8月15日、平成29年12月追補収載予定の後発医薬品を含む306品目が製造販売承認されました。
主な承認品は次の通りです。

●平成29年8月15日製造販売承認品目(抜粋)

(☆はAG、●は後発品初収載品(予定))

[先発品・剤形追加]
・クレメジン速崩錠500mg
・トレリーフOD錠50mg
・オキシコンチンTR錠5mg/10mg/20mg/40mg

[後発品・内服薬]
☆●イルべサルタン錠50mg/100mg/200mg「DSPB」(DSファーマバイオメディカル、アバプロ/イルベタンのAG)
●イルべサルタン錠50mg/100mg/200mg(各社、アバプロ/イルベタン)
☆●エカレボ配合錠L50/L100(サンド、スタレボのAG)
☆セフジトレンビポキシル小児用細粒10%「OK」(大蔵製薬=MeijiSeikaファルマ、メイアクトのAG)
●テモゾロミド錠20mg/100mg「NK」(日本化薬、※先発品テモダールはカプセルのみ)1
●トラセミド錠4mg/8mg「KO」(寿、ルプラック)
●フェノフィブラート錠53.3mg/80mg「武田テバ」(武田テバ、トライコア/リピディル)
※フェノフィブラートの後発品は、すでに「フェノフィブラートカプセル67mg/100mg「KTB」が薬価収載されていますが、これは、すでに発売中止となっているトライコア/リピディルカプセルの後発品であるため、今回初収載と同じ扱いにしています)
※H29/12/29訂正:AGではありませんでした。

・ロスバスタチン錠2.5mg/5mg(各社、クレストール)

[後発品・外用薬]
●アダパレンゲル0.1%(各社、ディフェリン)
●アダパレンクリーム0.1%「ニブロ」 (ニプロ、※先発品ディフェリンはゲルのみ)
☆●トラボプロスト点眼液0.004%「サンド」(サンド、トラバタンズのAG)
☆●ドルモロール配合点眼液「SEC」(参天アイケア、コソプト配合点眼液のAG)
☆●モメタゾン点鼻液「キョーリン」(キョーリンリメディオ、ナゾネックスのAG)

AG戦乱・冬の陣!

現在、オーソライズド・ジェネリック(AG)と公表されているもの・AGと推察されるものを含めて、12月に後発品新規薬価収載予定のAGは6種類となっています。
・イルベサルタン「DSPB」
・エカレボ「サンド」
・フェノフィブラート「武田テバ」
・トラボプロスト点眼液「サンド」
・ドルモロール点眼液「SEC」
・モメタゾン点鼻液「キョーリン」

ここ数年で「AG戦略」が一気に浸透してきたことがわかるようなリストになりました。
まさしく「2017年AG冬の陣」と呼んでよいのではないでしょうか。

それぞれの事情や注目点を見ていきたいと思います。

イルベサルタンは大日本住友の子会社から

まず注目すべきは「イルベサルタン「DSPB」」ですね。
イルベサルタンの先発品である「アバプロ」の発売元である大日本住友は、以前からジェネリックを発売していた経緯があり、AGを出すのではないか?と噂されていました。

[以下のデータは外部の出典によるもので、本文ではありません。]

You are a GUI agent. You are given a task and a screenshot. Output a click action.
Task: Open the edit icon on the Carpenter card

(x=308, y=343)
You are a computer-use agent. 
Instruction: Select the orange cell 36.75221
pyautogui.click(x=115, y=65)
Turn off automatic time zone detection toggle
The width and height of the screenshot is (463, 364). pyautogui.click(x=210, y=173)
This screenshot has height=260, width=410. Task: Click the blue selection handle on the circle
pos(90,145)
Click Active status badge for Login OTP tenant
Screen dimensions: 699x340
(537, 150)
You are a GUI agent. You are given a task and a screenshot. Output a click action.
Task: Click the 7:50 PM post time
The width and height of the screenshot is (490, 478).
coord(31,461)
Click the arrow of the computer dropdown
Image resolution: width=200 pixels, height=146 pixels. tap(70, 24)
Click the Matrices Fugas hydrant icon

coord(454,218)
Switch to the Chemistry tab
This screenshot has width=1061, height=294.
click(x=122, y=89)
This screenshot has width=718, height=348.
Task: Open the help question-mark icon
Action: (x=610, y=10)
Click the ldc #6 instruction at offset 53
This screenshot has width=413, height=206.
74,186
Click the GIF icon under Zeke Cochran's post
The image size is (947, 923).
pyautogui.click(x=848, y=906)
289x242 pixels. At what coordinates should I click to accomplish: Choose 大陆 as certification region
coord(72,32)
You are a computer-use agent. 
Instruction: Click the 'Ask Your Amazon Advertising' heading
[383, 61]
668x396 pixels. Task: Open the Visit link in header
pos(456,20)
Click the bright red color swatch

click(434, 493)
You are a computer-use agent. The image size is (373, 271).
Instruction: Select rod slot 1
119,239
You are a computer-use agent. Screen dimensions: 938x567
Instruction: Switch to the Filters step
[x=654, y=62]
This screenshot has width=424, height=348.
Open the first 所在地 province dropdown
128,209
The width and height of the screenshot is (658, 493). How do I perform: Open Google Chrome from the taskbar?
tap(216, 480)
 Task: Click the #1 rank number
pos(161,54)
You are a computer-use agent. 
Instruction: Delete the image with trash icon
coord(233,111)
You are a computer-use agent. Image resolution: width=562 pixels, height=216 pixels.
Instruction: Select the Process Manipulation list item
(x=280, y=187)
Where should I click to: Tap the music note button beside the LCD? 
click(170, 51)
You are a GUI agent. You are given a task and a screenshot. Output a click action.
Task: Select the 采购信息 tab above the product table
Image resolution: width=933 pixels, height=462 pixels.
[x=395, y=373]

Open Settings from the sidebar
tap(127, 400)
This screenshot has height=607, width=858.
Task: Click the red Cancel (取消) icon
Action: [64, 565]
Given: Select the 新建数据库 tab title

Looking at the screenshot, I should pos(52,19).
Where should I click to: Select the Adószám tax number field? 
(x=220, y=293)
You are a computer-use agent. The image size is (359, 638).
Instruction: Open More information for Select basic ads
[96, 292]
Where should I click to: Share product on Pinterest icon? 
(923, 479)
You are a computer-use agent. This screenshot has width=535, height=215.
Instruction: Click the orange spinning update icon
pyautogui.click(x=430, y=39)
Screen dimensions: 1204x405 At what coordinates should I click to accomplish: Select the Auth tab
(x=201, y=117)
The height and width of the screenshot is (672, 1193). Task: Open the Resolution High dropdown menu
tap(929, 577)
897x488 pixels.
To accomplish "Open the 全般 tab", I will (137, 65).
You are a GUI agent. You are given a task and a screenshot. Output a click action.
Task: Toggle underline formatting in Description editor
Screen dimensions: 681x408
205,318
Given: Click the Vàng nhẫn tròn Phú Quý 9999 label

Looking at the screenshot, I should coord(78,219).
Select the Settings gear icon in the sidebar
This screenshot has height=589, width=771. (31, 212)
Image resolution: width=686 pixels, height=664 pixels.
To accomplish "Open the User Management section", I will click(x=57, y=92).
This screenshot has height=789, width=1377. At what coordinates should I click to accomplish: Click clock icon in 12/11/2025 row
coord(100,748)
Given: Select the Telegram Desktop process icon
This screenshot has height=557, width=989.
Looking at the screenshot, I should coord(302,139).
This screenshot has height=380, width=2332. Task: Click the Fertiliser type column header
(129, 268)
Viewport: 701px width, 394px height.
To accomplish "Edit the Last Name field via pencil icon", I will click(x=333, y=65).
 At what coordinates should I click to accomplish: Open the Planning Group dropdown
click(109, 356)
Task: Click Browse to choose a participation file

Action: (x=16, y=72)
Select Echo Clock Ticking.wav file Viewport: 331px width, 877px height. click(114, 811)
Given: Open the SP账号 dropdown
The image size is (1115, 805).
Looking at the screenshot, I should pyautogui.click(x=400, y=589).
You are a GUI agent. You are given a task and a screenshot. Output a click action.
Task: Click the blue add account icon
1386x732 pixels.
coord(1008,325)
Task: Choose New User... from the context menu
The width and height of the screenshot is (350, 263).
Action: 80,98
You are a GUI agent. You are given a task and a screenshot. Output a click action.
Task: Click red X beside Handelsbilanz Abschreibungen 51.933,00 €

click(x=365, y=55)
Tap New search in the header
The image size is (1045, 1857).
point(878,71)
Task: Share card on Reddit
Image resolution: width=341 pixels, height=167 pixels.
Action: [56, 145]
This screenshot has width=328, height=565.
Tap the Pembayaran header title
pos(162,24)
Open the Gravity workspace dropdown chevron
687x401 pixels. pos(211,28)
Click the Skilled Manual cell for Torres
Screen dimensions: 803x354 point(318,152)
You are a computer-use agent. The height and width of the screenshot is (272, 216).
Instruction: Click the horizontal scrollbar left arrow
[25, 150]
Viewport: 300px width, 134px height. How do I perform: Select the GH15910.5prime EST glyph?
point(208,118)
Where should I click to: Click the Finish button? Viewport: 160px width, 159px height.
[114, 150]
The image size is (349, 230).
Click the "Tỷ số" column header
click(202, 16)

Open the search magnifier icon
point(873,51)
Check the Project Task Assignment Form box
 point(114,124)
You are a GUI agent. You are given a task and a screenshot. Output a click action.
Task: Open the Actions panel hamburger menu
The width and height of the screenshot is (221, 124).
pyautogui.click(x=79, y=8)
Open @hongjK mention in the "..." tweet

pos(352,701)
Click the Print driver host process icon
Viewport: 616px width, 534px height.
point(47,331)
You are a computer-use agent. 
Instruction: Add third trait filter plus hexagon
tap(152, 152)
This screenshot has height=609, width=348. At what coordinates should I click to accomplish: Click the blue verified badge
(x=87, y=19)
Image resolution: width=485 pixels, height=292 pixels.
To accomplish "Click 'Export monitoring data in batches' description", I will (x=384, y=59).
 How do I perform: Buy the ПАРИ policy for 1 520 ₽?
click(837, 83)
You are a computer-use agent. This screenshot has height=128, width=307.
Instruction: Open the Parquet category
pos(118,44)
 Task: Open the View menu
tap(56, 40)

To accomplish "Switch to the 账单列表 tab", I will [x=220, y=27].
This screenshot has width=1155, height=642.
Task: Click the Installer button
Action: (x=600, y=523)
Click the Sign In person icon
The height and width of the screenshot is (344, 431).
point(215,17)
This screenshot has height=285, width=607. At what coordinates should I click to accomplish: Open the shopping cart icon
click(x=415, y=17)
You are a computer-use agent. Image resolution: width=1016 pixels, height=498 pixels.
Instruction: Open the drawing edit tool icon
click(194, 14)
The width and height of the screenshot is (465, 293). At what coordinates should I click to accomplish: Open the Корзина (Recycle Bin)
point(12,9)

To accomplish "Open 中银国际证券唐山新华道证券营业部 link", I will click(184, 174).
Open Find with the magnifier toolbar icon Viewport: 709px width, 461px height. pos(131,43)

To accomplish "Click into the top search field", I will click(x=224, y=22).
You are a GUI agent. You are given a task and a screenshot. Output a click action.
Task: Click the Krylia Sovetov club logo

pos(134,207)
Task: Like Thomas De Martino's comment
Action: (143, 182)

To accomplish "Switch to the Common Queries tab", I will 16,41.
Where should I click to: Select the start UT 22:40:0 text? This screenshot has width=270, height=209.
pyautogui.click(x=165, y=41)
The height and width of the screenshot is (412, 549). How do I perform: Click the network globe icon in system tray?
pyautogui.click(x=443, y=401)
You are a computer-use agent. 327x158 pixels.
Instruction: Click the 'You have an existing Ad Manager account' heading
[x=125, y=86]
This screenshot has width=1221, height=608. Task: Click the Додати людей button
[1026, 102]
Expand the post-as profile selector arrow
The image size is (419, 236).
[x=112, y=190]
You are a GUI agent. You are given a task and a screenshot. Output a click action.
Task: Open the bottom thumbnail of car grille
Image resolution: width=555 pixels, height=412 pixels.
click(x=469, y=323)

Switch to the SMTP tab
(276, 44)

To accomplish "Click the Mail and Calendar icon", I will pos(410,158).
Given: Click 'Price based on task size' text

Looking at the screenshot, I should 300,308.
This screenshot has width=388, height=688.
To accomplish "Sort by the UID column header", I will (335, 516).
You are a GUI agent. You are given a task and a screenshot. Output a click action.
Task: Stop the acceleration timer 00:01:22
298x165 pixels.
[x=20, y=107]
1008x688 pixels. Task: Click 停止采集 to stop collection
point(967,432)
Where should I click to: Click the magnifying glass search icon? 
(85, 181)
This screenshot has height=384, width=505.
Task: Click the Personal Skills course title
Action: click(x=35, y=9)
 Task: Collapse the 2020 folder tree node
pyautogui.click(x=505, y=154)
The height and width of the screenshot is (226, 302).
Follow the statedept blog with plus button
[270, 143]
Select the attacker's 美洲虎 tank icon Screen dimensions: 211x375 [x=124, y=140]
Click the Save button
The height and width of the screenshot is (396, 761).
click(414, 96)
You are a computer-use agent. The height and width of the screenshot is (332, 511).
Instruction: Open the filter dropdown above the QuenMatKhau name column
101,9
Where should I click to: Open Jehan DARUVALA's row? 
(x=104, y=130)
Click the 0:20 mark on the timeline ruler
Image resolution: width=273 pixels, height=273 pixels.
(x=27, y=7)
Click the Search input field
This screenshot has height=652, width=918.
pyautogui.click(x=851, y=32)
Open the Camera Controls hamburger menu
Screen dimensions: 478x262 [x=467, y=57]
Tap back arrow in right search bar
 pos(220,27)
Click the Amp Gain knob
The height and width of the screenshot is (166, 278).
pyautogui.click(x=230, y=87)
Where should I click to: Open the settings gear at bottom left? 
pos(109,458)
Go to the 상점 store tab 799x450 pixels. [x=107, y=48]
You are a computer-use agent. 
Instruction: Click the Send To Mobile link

しかし、平成29年6月の薬価収載で、大きな注目を集めた「クレストール」のAG「ロスバスタチン「DSEP」」は、関連ジェネリックメーカーを持たない塩野義が、まさかの第一三共エスファと提携したことが大きな驚きとなりました。
併売品である「イルベタン」の発売元である塩野義と第一三共エスファのパイプができたことで、またしても第一三共エスファがAGを出すのではないか?との噂もありました。

結局は、大日本住友が診断薬・研究用資材を製造している「DSファーマバイオメディカル(=DSPB)」からの製造販売というところに落ち着きました。

ちなみに、第一三共エスファからは通常のジェネリックである「イルベサルタン「DSEP」」が発売される予定です。
「イルベサルタン「DSPB」」と「イルベサルタン「DSEP」」、、、もうすでに間違えそうで怖いです・・・。(;´∀`)

やっぱり「あすか」は蚊帳の外

当たり前と言えば当たり前なのですが、これまで「リピディル」を販売してきた「あすか製薬」ですが、AGは「武田」の名が冠された武田テバから発売されることになってしまいました。

以前の記事「武田とあすかの距離感に変化あり?」でも書きましたが、「カンデサルタン「あすか」」を出してきた、武田とあすかの関係は、もうすっかり冷え切ってしまったようですね・・・。

点眼液はAGに限る?

薬剤師としてジェネリックに変更するのに躊躇してしまう薬剤の1つに点眼液があります。
理由としては、1.「さし心地」が違うことがある、2.防腐剤を含む添加剤が異なる、3.理由1.2.を医師が嫌がる、という3点があるかと思います。
その点、AGで同一品質、ということになれば、これらの理由はすべて解決できることになります。

今回、緑内障治療薬である「トラバタンズ」(アルコン=ノバルティス)と「コソプト」(参天)の2種類にAGが発売されることになりそうです。
緑内障の治療は長期に亘り、かつ、点眼液の薬価も高価であり、数種類点眼している場合が多いです。少しでも患者さんが安心して薬価の安いものに変更できるのは、とても歓迎できることなのではないでしょうか。

ナゾネックスのAGも?

モメタゾン点鼻液「キョーリン」も、ナゾネックス点鼻液(MSD)のAGと見られます。
点鼻液のジェネリックと言えば、「フルナーゼ点鼻液」(グラクソ)のジェネリック「フルチカゾン点鼻液」(各社)があります。
フルナーゼの場合、噴霧器(デバイス)の形が単純でしたが、それでも噴霧量や拡散度がジェネリックメーカーにより異なり、メーカー選定に頭を悩ませることがありました。

点眼液と同じように、AGであれば噴霧器も同型を利用できるものと考えられ、それは歓迎できる点ではあると思います。
しかし一方で、(これは上記の点眼液にも当てはまるのですが)「AGがあるからAGでいいや」というだけで採用品の選定を行うのは「誰でもできること」とも言えます。
しっかりと各社のデバイスに対して優劣の評価をつけていくこと、それが薬剤師の「職能」とも言えるのではないでしょうか。

AGではありませんが、ディフェリンゲルのジェネリックも承認されましたし、別剤形のアダパレンクリームも気になるところです。

まだ夏が終わっていませんが、すでに口火が切られた平成29年「AG冬の陣」。どんな戦いが待っているのでしょうか。しっかりと見極めていきたいですね!